+++ DONNÉES À TRAITER +++

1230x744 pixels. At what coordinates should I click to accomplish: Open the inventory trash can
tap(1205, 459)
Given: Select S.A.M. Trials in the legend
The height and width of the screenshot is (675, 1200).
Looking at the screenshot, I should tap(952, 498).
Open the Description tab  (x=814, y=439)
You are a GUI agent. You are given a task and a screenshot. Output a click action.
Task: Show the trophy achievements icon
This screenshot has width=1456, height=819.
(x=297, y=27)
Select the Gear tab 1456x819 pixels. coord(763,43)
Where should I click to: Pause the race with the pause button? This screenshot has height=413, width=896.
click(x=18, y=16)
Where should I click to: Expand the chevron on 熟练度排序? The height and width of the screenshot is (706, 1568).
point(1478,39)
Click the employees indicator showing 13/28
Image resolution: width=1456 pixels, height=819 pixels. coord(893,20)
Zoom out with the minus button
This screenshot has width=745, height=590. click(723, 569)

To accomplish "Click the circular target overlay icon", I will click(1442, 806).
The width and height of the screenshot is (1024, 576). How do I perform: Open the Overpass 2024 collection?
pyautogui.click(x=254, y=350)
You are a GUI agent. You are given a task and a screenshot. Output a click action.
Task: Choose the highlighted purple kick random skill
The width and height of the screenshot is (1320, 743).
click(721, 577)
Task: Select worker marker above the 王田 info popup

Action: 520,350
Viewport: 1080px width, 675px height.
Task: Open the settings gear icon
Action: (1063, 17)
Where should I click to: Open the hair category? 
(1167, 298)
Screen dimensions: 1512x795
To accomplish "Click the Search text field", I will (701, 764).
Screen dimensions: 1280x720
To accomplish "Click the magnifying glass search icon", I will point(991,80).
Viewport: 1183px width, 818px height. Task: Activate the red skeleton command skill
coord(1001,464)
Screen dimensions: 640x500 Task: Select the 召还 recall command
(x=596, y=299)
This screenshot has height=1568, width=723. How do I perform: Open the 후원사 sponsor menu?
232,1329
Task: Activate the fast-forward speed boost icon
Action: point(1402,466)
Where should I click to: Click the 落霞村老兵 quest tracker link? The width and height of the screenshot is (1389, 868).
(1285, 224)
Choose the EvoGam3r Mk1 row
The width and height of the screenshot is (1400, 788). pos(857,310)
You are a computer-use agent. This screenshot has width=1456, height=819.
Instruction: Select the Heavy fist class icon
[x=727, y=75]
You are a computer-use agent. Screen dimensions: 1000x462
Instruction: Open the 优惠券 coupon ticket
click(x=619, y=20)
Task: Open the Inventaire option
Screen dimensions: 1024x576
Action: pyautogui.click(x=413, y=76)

+++

• CONSIGNE: Veuillez citer à l'identique le passage des enregistrements ci-dessus qui va de la ligne contenant « Click the employees indicator showing 13/28 » jusqu'à la ligne contenant « Action: point(1402,466) », ces deux lignes comprises.

• RÉPONSE CI-DESSOUS:
Click the employees indicator showing 13/28
Image resolution: width=1456 pixels, height=819 pixels. coord(893,20)
Zoom out with the minus button
This screenshot has width=745, height=590. click(723, 569)

To accomplish "Click the circular target overlay icon", I will click(1442, 806).
The width and height of the screenshot is (1024, 576). How do I perform: Open the Overpass 2024 collection?
pyautogui.click(x=254, y=350)
You are a GUI agent. You are given a task and a screenshot. Output a click action.
Task: Choose the highlighted purple kick random skill
The width and height of the screenshot is (1320, 743).
click(721, 577)
Task: Select worker marker above the 王田 info popup

Action: 520,350
Viewport: 1080px width, 675px height.
Task: Open the settings gear icon
Action: (1063, 17)
Where should I click to: Open the hair category? 
(1167, 298)
Screen dimensions: 1512x795
To accomplish "Click the Search text field", I will (701, 764).
Screen dimensions: 1280x720
To accomplish "Click the magnifying glass search icon", I will point(991,80).
Viewport: 1183px width, 818px height. Task: Activate the red skeleton command skill
coord(1001,464)
Screen dimensions: 640x500 Task: Select the 召还 recall command
(x=596, y=299)
This screenshot has height=1568, width=723. How do I perform: Open the 후원사 sponsor menu?
232,1329
Task: Activate the fast-forward speed boost icon
Action: point(1402,466)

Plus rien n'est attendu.